Entre los impenitentes está, por supuesto, George W. Bush, el hombre que estaba en la Casa Blanca el 11-S y el presidente que supervisó las invasiones de Afganistán e Iraq, así como la securitización de instituciones y políticas estadounidenses clave. Bush se mostró desafiante en el XX aniversario. La óptica de la situación lo decía todo. Dirigiéndose a una multitud en Shanksville, Pensilvania, donde se estrelló el avión secuestrado con 40 pasajeros y cuatro terroristas el 11-S, el expresidente estaba flanqueado por el exvicepresidente Dick Cheney. Su maquiavélica supervisión de los peores excesos de la guerra contra el terrorismo había conducido, de hecho, directamente a la derogación de leyes y normas que definieron la época. Pero no hubo disculpas.

En cambio, en su discurso de ese día, Bush destacó de forma puramente positiva las mismas políticas que su asociación con Cheney había engendrado. “Las medidas de seguridad incorporadas a nuestras vidas son a la vez fuentes de consuelo y recordatorios de nuestra vulnerabilidad”, dijo, dando un silencioso guiño de aprobación a unas políticas que, si bien, en su opinión, eran “reconfortantes”, también desafiaban el Estado de derecho, las protecciones constitucionales y las normas anteriormente sacrosantas que limitaban el poder presidencial.

En el transcurso de estos 20 años, este país ha tenido que enfrentarse a la dura lección de que la rendición de cuentas por los errores, los cálculos erróneos y las políticas sin ley de la guerra contra el terror ha resultado no solo esquiva, sino inconcebible. Por ejemplo, el Informe sobre la Tortura del Senado, que documentó en 6.000 páginas, en su mayoría aún clasificadas, el brutal trato que recibían los detenidos en los centros negros de la CIA, no dio lugar a que ningún funcionario implicado rindiera cuentas. Tampoco ha habido ninguna rendición de cuentas por ir a la guerra basándose en esa mentira sobre las supuestas armas de destrucción masiva de Iraq.

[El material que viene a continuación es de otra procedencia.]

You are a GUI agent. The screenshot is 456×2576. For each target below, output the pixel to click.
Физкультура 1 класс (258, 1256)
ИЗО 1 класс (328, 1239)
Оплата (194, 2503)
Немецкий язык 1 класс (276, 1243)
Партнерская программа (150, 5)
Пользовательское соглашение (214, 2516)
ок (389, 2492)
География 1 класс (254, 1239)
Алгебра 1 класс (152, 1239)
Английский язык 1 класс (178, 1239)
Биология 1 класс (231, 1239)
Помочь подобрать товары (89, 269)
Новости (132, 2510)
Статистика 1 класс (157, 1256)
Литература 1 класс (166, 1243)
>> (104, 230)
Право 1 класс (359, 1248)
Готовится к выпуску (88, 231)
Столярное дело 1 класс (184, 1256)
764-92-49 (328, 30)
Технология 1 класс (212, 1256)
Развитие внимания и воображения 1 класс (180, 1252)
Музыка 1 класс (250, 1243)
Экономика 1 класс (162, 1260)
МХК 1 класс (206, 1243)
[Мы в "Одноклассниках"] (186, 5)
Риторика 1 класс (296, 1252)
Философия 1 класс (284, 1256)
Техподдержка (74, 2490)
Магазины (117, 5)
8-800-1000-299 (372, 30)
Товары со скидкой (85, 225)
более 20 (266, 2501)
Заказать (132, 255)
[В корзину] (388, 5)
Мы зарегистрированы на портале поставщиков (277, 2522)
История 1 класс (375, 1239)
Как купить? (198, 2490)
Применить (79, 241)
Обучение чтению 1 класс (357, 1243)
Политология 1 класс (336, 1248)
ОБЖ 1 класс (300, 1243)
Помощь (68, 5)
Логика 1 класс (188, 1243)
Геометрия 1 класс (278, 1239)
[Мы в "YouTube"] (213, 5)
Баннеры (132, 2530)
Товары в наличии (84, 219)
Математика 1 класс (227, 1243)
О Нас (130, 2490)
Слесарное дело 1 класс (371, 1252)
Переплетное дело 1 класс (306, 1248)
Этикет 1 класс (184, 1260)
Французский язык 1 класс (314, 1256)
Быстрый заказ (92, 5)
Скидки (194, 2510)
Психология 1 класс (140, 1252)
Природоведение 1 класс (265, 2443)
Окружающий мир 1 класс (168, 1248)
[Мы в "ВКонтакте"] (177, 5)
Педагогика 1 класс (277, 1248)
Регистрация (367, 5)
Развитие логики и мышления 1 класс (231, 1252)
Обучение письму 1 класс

En cambio, en gran medida, Washington ha decidido todos estos años posteriores continuar en la dirección trazada por el presidente Obama durante la semana previa a su toma de posesión en 2009. “No creo que nadie esté por encima de la ley”, dijo. “Por otro lado, también creo que tenemos que mirar hacia adelante en lugar de mirar hacia atrás... No quiero que [el personal de la CIA y otros] sientan de repente que tienen que pasar todo su tiempo mirando por encima del hombro y litigando”.

Mirar por encima del hombro es una cosa, y mirar dentro de sus propios corazones es otra. Las muertes recientes del ex secretario de Defensa Donald Rumsfeld, que, entre otros horrores, supervisó la construcción de Guantánamo y el uso de brutales técnicas de interrogatorio allí y en otros lugares, y del ex consejero general de la CIA John Rizzo, que aceptó el razonamiento de los abogados del Departamento de Justicia a la hora de autorizar la tortura para su Agencia, deberían recordarnos una cosa: es improbable que los líderes de Estados Unidos, civiles y militares, se replanteen sus acciones, que tan equivocadas fueron en la guerra contra el terrorismo. Las disculpas, al parecer, están fuera de lugar.

Por ello, deberíamos dar las gracias a las pocas figuras que han roto con valentía la brecha que separa la defensiva farisaica cuando se trata de la erosión de leyes y normas antes permitidas y el tipo de curación que el paso del tiempo y la oportunidad de reflexionar pueden producir. Tal vez la Historia, a través de las historias dejadas atrás, demuestre ser más competente a la hora de reconocer los errores como la mejor forma de mirar hacia adelante.